Stored entries
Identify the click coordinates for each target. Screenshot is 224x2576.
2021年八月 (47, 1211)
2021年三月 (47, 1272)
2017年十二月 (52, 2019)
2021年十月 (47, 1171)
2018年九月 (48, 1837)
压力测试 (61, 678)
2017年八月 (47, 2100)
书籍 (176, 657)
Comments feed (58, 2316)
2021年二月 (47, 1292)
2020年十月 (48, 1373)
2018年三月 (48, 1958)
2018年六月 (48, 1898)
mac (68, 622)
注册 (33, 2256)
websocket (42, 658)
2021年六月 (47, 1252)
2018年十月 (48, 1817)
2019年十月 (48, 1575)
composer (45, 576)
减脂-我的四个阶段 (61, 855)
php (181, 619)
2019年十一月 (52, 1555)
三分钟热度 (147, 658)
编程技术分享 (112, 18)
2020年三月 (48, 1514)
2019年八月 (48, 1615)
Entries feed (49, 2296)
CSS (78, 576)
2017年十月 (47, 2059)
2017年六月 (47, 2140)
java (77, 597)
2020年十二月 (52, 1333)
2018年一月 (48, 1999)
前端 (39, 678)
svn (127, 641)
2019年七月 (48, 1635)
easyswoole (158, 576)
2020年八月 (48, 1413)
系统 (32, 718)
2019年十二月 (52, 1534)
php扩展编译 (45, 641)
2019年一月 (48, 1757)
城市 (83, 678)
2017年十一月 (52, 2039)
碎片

## Exercise details
All of the data above should be duplicated exactly.

## Task solution
Identify the click coordinates for each target. Screenshot is 224x2576.
2021年八月 (47, 1211)
2021年三月 (47, 1272)
2017年十二月 (52, 2019)
2021年十月 (47, 1171)
2018年九月 (48, 1837)
压力测试 (61, 678)
2017年八月 (47, 2100)
书籍 (176, 657)
Comments feed (58, 2316)
2021年二月 (47, 1292)
2020年十月 (48, 1373)
2018年三月 (48, 1958)
2018年六月 (48, 1898)
mac (68, 622)
注册 (33, 2256)
websocket (42, 658)
2021年六月 (47, 1252)
2018年十月 (48, 1817)
2019年十月 (48, 1575)
composer (45, 576)
减脂-我的四个阶段 (61, 855)
php (181, 619)
2019年十一月 (52, 1555)
三分钟热度 (147, 658)
编程技术分享 (112, 18)
2020年三月 (48, 1514)
2019年八月 (48, 1615)
Entries feed (49, 2296)
CSS (78, 576)
2017年十月 (47, 2059)
2017年六月 (47, 2140)
java (77, 597)
2020年十二月 (52, 1333)
2018年一月 (48, 1999)
前端 (39, 678)
svn (127, 641)
2019年七月 (48, 1635)
easyswoole (158, 576)
2020年八月 (48, 1413)
系统 (32, 718)
2019年十二月 (52, 1534)
php扩展编译 (45, 641)
2019年一月 (48, 1757)
城市 (83, 678)
2017年十一月 (52, 2039)
碎片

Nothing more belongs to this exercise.